(Stored dataset items)

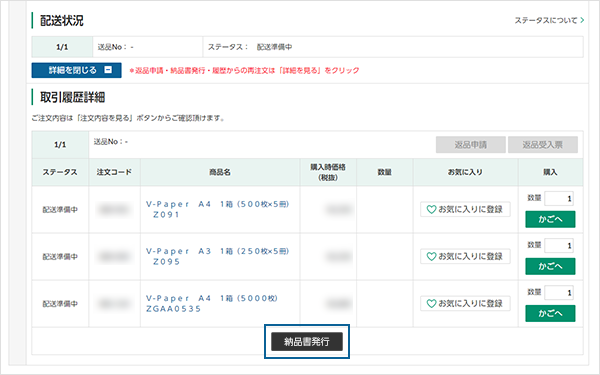Click heart icon for V-Paper A3 Z095
Screen dimensions: 600x375
click(431, 257)
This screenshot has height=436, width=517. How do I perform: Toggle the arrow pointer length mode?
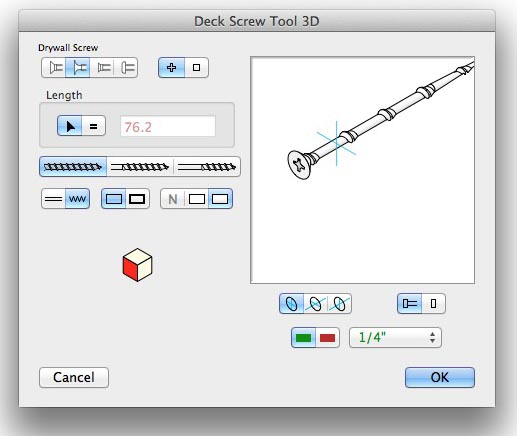point(70,126)
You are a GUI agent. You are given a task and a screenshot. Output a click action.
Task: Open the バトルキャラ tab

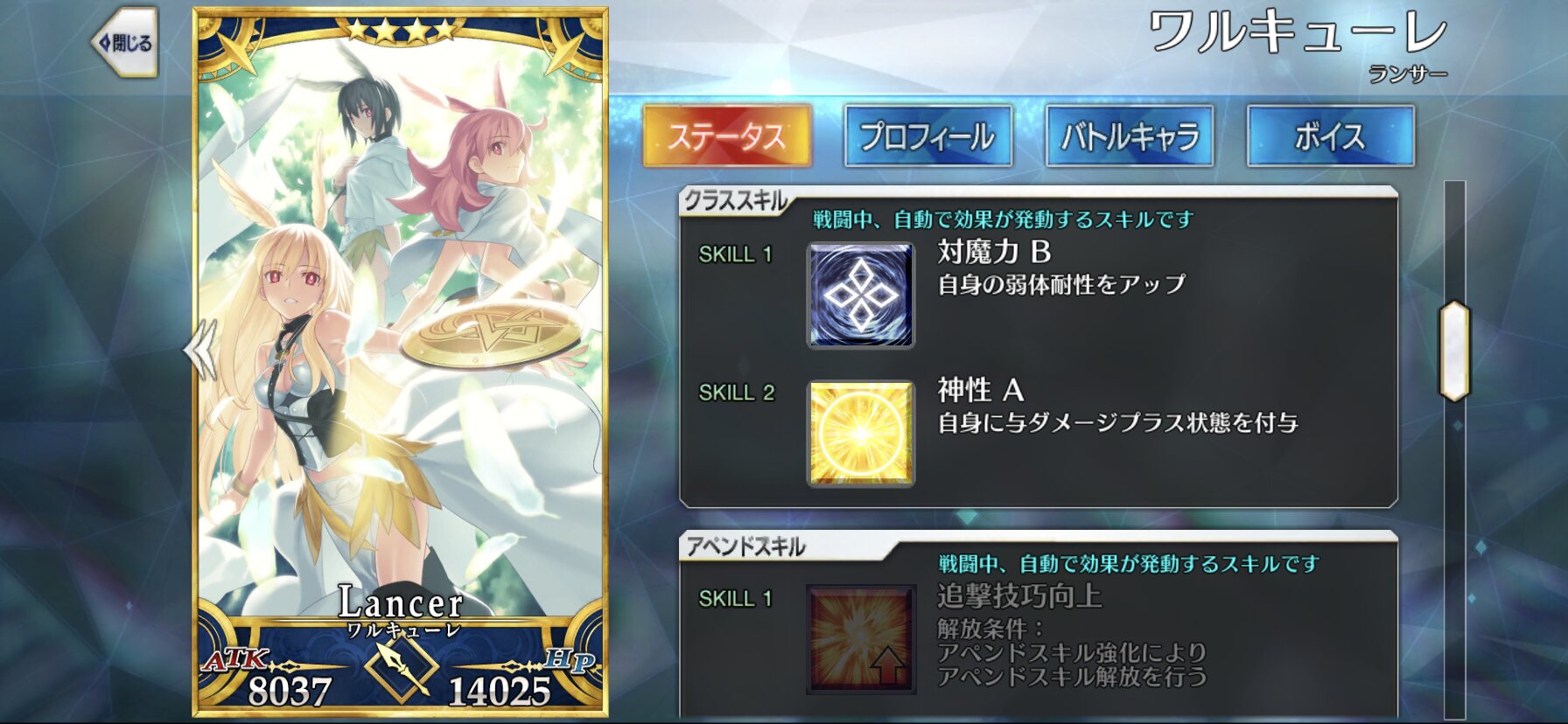pos(1129,136)
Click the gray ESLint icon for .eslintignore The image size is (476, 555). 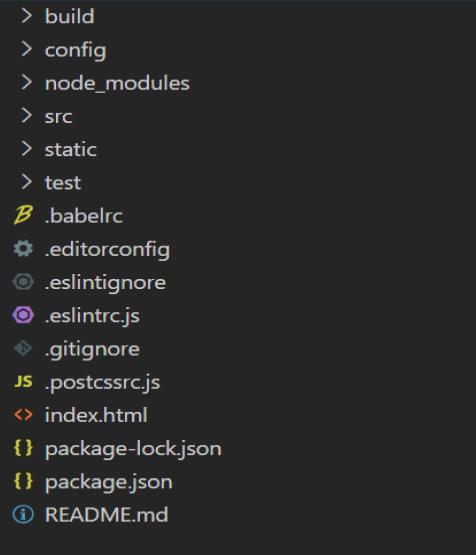click(x=23, y=282)
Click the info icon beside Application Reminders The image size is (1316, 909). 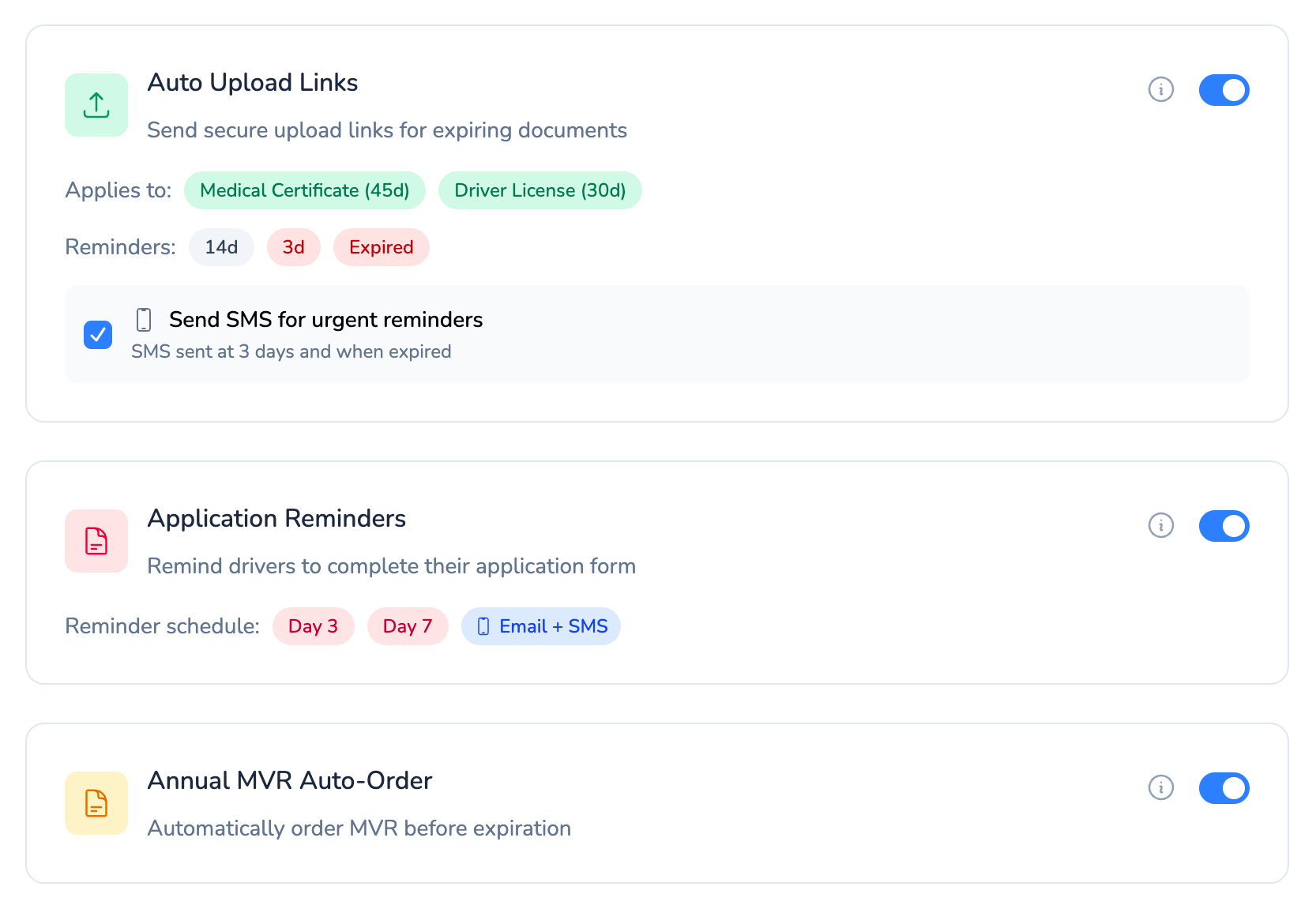coord(1160,525)
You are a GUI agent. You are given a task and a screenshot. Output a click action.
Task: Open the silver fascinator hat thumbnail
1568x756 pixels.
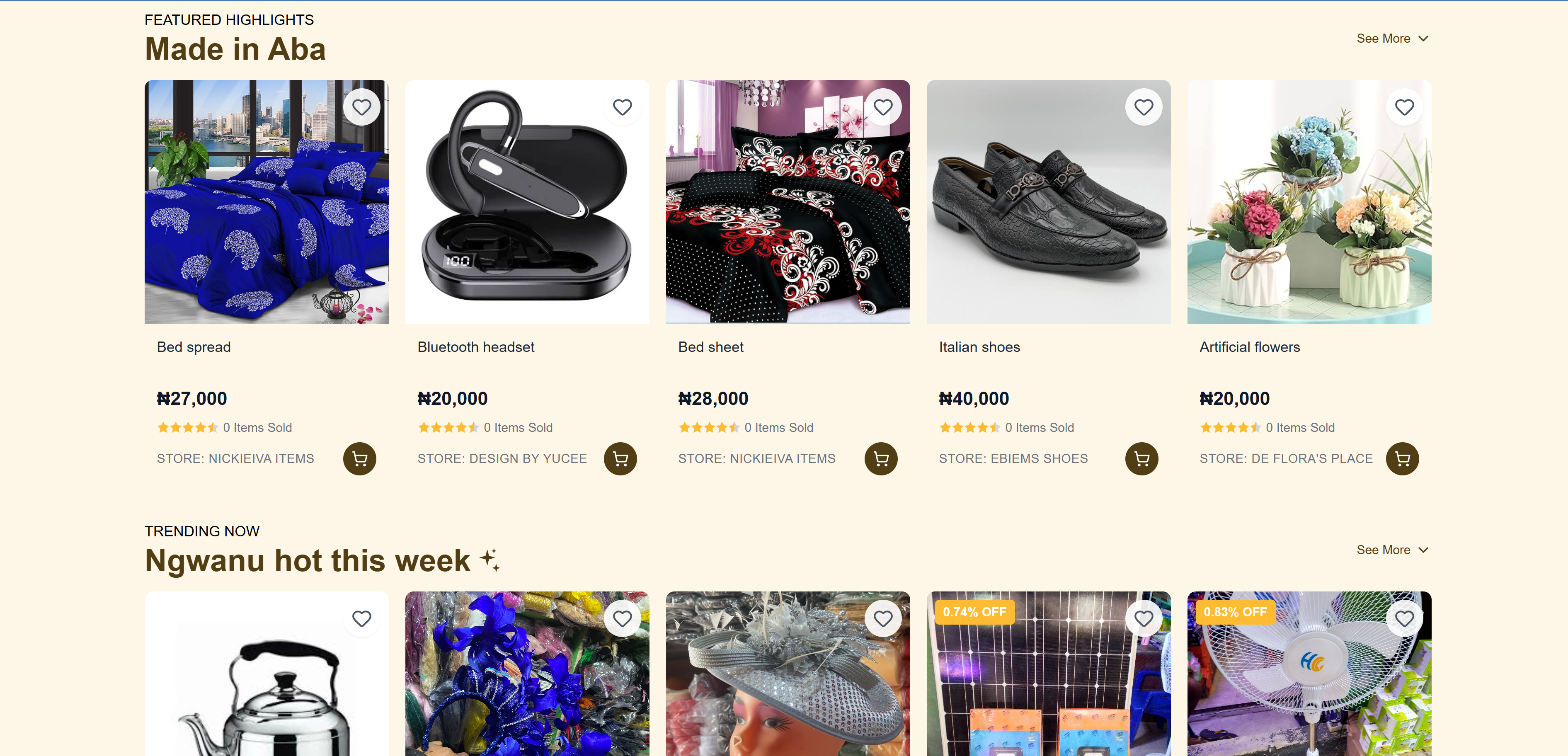[x=788, y=676]
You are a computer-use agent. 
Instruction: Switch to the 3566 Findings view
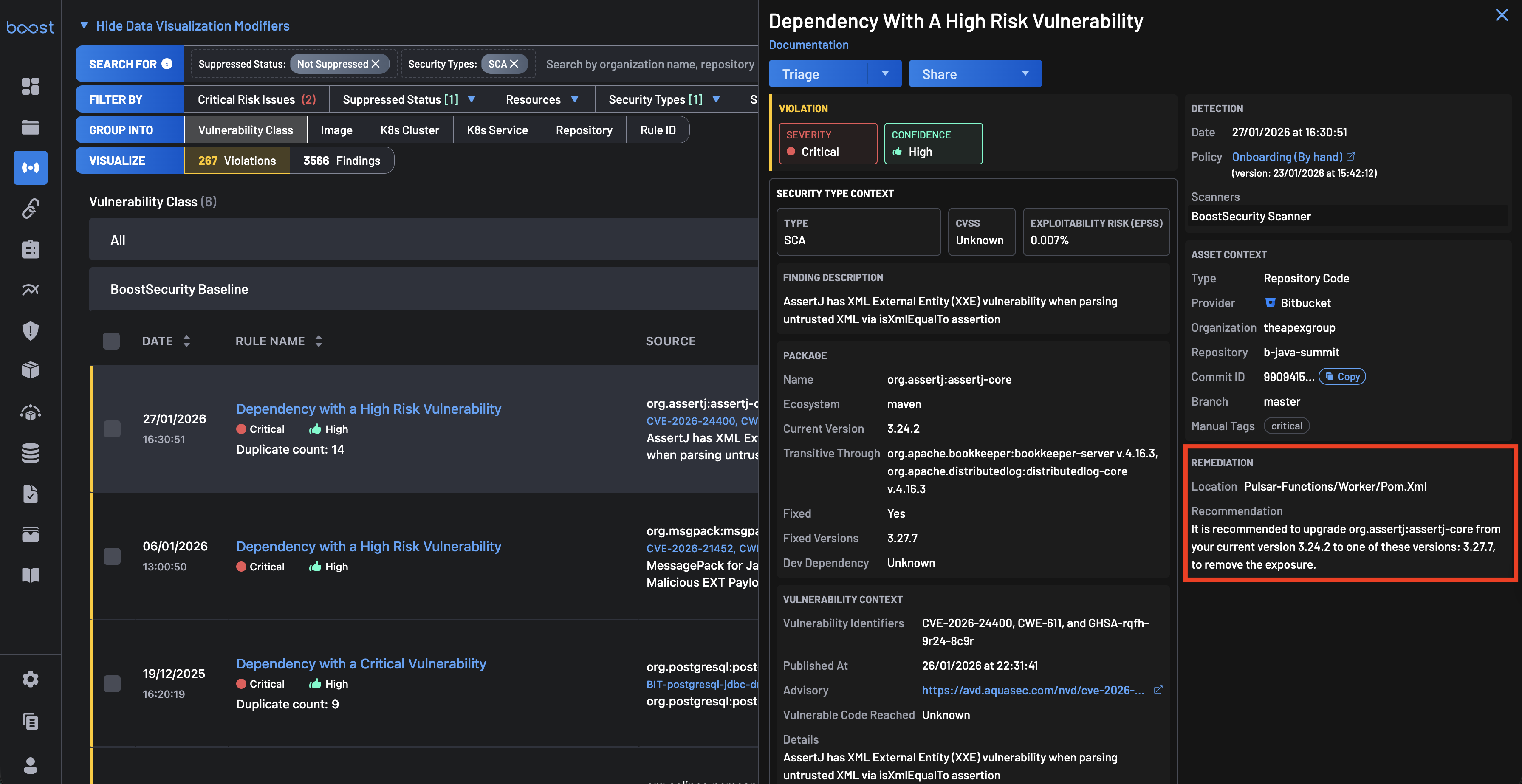tap(342, 161)
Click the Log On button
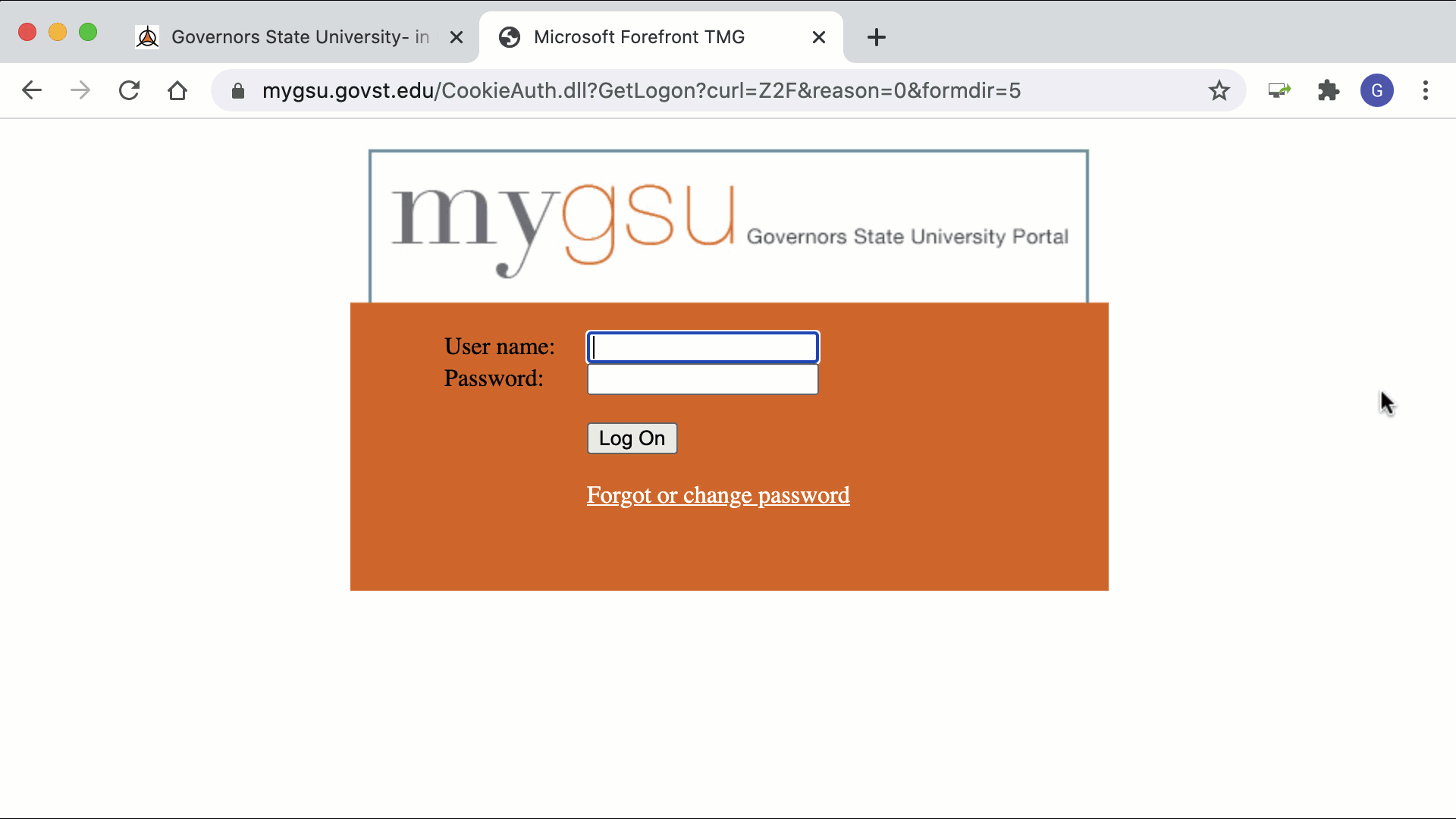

WHAT IS NEEDED - Recast the listing lines from the line containing "You are a computer-use agent." through the end of the listing as a JSON list of strings, one string per line, skipping blank lines and leaving out the pictures.

OUTPUT OF THE EXERCISE -
[
  "You are a computer-use agent. ",
  "Instruction: Switch to the 3566 Findings view",
  "tap(342, 161)",
  "Click the Log On button"
]